The storyline of ‘Kidnap’ is paper thin, the decisions Karla makes are often stupid and the events are often too ridiculous for words. It should look like Karla and the kidnappers are racing down the road like maniacs, but the other cars on the road get around without too much trouble. At a certain point, the kidnappers throw all kinds of household goods out of the car and hang poor Frankie from the doorway several times. Karla’s bourgeois red SUV takes blows after blows, but still continues to drive for a very long time… So much amateurism in the scenario initially arouses annoyance, but you’re still on the edge of your seat for an hour and a half. Where in the beginning you regularly shake your head because of Karla’s illogical, life-threatening and extremely stupid actions, that frustration gradually changes into an encouraging enthusiasm; she’s really not going to be less naive, so let’s support her then.

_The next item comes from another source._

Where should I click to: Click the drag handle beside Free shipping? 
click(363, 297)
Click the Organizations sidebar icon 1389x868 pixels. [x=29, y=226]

That’s all thanks to Berry, who clings to the role and fights like a lioness to save her son. When the chase finally ends, she turns into a ruthless avenger. The kidnappers messed with the wrong mom, perhaps because she acts so irresponsibly. Moreover, calling in the police – which most of us will do should they find themselves in a similar situation – is boring. And the wall of posters of missing children in the only police station that Karla enters in this film is only a sign to her that saving her son really rests on her own shoulders.

Subtlety is hard to find. The kidnappers, played by Chris McGinn and Lew Temple, are very stereotypical nasty rednecks and Federico Jusid’s music is enormously ‘in your face’. Berry gets a little more space to profile himself, but in a film like this the acting usually remains on the surface. If we judge purely on quality, then ‘Kidnap’ scores very low. You can hardly call this film ‘good’. Nevertheless, we did enjoy ourselves with this hysterically flying thriller and at one point we even cheered for Halle Berry’s most irresponsible, but at the same time most devoted mother ever. A ride with Karla in the minivan may be a ridiculously bad ride, but it is exhilarating.